Can you reproduce, word for word, the part of the records that opens at their very start and closes with the line containing "click(458, 315)", including that line?
━━━━━━━━
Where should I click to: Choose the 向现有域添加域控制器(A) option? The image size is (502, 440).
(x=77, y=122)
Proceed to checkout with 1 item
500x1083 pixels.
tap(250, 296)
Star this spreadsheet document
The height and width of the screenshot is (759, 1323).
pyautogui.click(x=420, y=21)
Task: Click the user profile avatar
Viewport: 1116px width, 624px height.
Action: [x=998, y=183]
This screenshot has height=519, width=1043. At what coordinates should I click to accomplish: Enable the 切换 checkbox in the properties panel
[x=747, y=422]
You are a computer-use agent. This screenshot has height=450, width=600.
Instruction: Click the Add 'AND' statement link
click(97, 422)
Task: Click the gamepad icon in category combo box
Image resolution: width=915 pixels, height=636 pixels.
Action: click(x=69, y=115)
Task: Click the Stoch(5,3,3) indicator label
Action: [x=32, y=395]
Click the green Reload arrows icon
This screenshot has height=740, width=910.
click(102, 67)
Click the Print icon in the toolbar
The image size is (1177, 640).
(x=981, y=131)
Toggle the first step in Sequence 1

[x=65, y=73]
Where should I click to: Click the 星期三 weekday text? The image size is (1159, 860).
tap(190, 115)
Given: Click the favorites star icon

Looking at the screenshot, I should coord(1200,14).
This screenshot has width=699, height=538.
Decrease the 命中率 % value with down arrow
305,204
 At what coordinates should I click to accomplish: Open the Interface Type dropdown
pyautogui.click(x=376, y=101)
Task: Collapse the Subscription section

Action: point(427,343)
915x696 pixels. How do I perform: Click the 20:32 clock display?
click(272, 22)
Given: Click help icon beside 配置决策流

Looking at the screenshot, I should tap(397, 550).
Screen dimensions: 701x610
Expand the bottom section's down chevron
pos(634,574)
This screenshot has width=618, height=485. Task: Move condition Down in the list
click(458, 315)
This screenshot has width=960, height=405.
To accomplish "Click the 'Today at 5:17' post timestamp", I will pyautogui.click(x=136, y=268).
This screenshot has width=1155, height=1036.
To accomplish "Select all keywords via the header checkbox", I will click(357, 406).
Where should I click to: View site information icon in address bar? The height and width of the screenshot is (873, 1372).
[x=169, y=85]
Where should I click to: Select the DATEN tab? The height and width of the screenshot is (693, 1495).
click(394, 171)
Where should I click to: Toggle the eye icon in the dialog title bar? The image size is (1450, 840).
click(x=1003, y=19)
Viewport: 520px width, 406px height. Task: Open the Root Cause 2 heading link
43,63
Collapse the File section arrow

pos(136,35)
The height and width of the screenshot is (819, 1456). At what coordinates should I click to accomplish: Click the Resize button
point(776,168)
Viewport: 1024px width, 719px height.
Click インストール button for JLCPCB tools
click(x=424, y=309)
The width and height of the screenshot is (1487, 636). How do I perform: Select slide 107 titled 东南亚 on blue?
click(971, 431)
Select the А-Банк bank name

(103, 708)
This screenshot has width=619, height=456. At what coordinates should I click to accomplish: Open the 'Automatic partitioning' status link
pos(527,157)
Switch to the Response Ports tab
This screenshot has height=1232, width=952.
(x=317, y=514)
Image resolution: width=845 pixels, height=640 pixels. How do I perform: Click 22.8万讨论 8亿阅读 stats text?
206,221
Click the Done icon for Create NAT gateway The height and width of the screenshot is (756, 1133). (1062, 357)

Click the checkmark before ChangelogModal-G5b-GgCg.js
━━━━━━━━
* [RESULT OF THE EXERCISE]
Where should I click to: Choose the 向现有域添加域控制器(A) option? The image size is (502, 440).
(x=77, y=122)
Proceed to checkout with 1 item
500x1083 pixels.
tap(250, 296)
Star this spreadsheet document
The height and width of the screenshot is (759, 1323).
pyautogui.click(x=420, y=21)
Task: Click the user profile avatar
Viewport: 1116px width, 624px height.
Action: [x=998, y=183]
This screenshot has height=519, width=1043. At what coordinates should I click to accomplish: Enable the 切换 checkbox in the properties panel
[x=747, y=422]
You are a computer-use agent. This screenshot has height=450, width=600.
Instruction: Click the Add 'AND' statement link
click(97, 422)
Task: Click the gamepad icon in category combo box
Image resolution: width=915 pixels, height=636 pixels.
Action: click(x=69, y=115)
Task: Click the Stoch(5,3,3) indicator label
Action: [x=32, y=395]
Click the green Reload arrows icon
This screenshot has height=740, width=910.
click(102, 67)
Click the Print icon in the toolbar
The image size is (1177, 640).
(x=981, y=131)
Toggle the first step in Sequence 1

[x=65, y=73]
Where should I click to: Click the 星期三 weekday text? The image size is (1159, 860).
tap(190, 115)
Given: Click the favorites star icon

Looking at the screenshot, I should coord(1200,14).
This screenshot has width=699, height=538.
Decrease the 命中率 % value with down arrow
305,204
 At what coordinates should I click to accomplish: Open the Interface Type dropdown
pyautogui.click(x=376, y=101)
Task: Collapse the Subscription section

Action: point(427,343)
915x696 pixels. How do I perform: Click the 20:32 clock display?
click(272, 22)
Given: Click help icon beside 配置决策流

Looking at the screenshot, I should tap(397, 550).
Screen dimensions: 701x610
Expand the bottom section's down chevron
pos(634,574)
This screenshot has width=618, height=485. Task: Move condition Down in the list
click(458, 315)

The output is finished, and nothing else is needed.